Na prática, mesmo na política de casamentos dos cortes europeias, tratava-se sempre de fazer o equilíbrio – desequilibrado para um lado ou para o outro, consoante as épocas – entre os matrimónios de príncipes e princesas de cada uma dessas potências da Europa. Como disse, esta diversificação de investimentos e de investidores, seja menos ou mais planeada, configura um posicionamento objetivo de Portugal, como a tal plataforma de que há tanto tempo se fala de circulação desses países de outras partes do mundo através desta "porta" ocidental da Europa. Só que, para além do mérito que tenha essa nova realidade, importa sublinhar a importância do valor da solidez dos caminhos estratégicos de um Estado. Nós voltámos à Europa, sim, depois de terminar o Império e é na Europa, e com a Europa, que temos de viver e de nos afirmar no Mundo.

 

Pese embora a enorme crise que se tem feito sentir, é este o espaço territorial e é este o pólo geoestratégico a que pertencemos. Ora, nesta realidade geoestratégica que integramos, a nossa relação com os Estados-membros da União Europeia assume uma premência diferente da que se verificava aqui há uns anos, antes da crise do sub-prime, antes da considerável implosão de várias estruturas do sistema financeiro internacional, antes da crise que fez estagnar as economias da Zona Euro e, em geral, da União Europeia.

 

É neste novo quadro que o Estado português tem de equacionar o que lhe importa e o que lhe interessa na definição das parcerias ou das alianças, mais ou menos tácitas ou expressas, que sempre representam os grandes investimentos em empresas de setores estratégicos de um país. Por exemplo, tanta presença de investimento chinês em Portugal – como aconteceria de igual modo se fosse outro país a fazer um investimento da mesma dimensão nesses processos – terá naturalmente consequências significativas nos anos vindouros da nossa economia e da nossa sociedade.

 

A economia portuguesa abre, cada vez mais, as suas portas principais a investidores estrangeiros, num tempo em que aumenta significativamente o afluxo de turistas a Portugal. Ou seja, a economia portuguesa acentua, cada vez mais, a sua natureza de economia aberta e com profundas ligações ao exterior. Só que, no meio de toda essa abertura, de toda essa diversificação, e de toda essa novidade em investimentos estratégicos, como referi, nós continuamos a estar na União Europeia. Por isso mesmo, será de ponderar os termos em que continuamos a considerar como naturais, investimentos de regiões do mundo mais distantes, e a considerar normal um processo em que, nos setores estratégicos, cada vez mais deixamos de ter controlo sobre eles, e esse controlo passa para fora das fronteiras da própria UE.

▸ Dados fornecidos:
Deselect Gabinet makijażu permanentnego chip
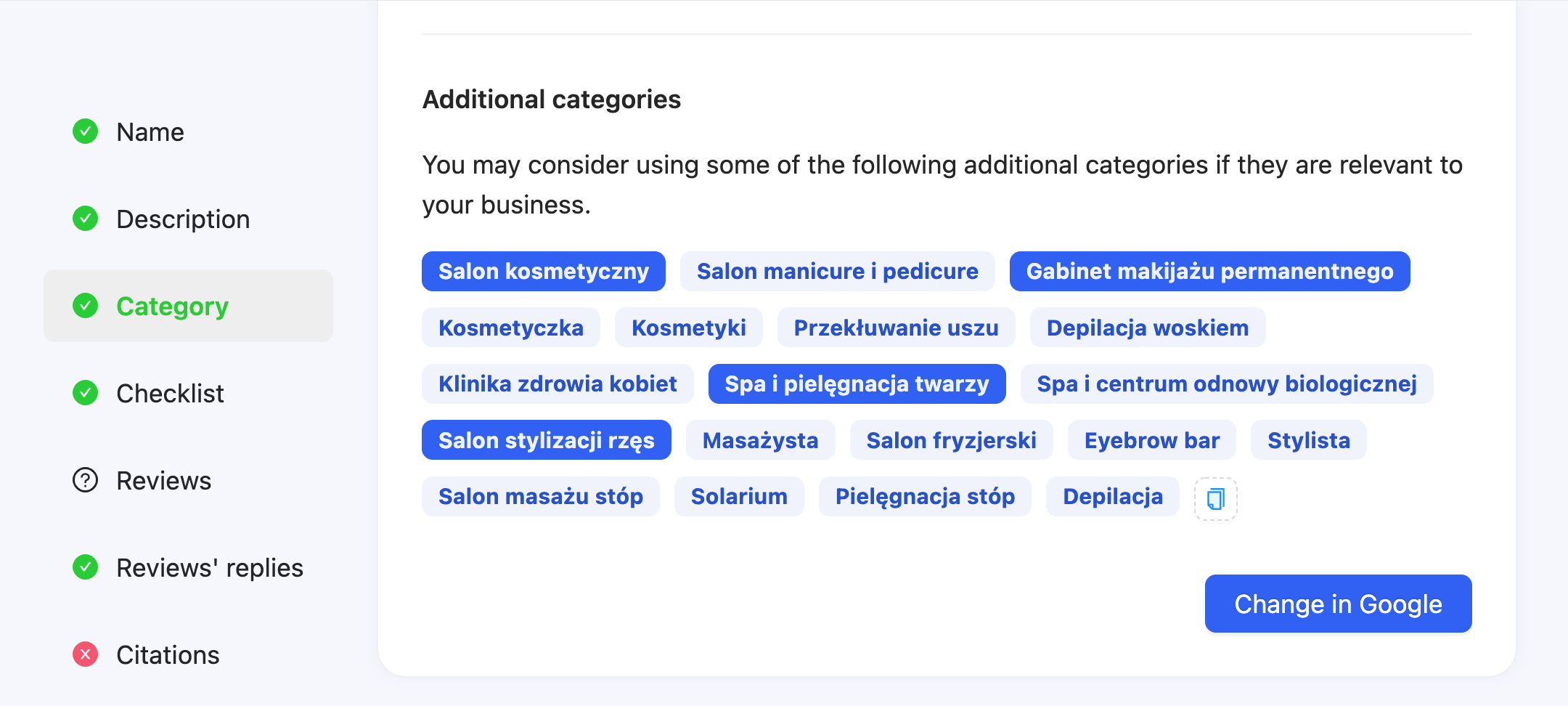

▸ Problema A: Diga se cada afirmação está de acordo com o excerto, respondendo sim ou não e citando as palavras do excerto que o decidem: (i) Portugal voltou à Europa depois de terminar o Império; (ii) o afluxo de turistas a Portugal está a diminuir; (iii) o investimento chinês em Portugal não terá consequências significativas nos próximos anos.
▸ Problema B: Transcreva do excerto o trecho que vai de "Na prática, mesmo" a "afirmar no Mundo.".

▸ Resposta A:
(i) Sim: "Nós voltámos à Europa, sim, depois de terminar o Império".
(ii) Não: "aumenta significativamente o afluxo de turistas a Portugal".
(iii) Não: "terá naturalmente consequências significativas nos anos vindouros da nossa economia e da nossa sociedade".

▸ Resposta B:
Na prática, mesmo na política de casamentos dos cortes europeias, tratava-se sempre de fazer o equilíbrio – desequilibrado para um lado ou para o outro, consoante as épocas – entre os matrimónios de príncipes e princesas de cada uma dessas potências da Europa. Como disse, esta diversificação de investimentos e de investidores, seja menos ou mais planeada, configura um posicionamento objetivo de Portugal, como a tal plataforma de que há tanto tempo se fala de circulação desses países de outras partes do mundo através desta "porta" ocidental da Europa. Só que, para além do mérito que tenha essa nova realidade, importa sublinhar a importância do valor da solidez dos caminhos estratégicos de um Estado. Nós voltámos à Europa, sim, depois de terminar o Império e é na Europa, e com a Europa, que temos de viver e de nos afirmar no Mundo.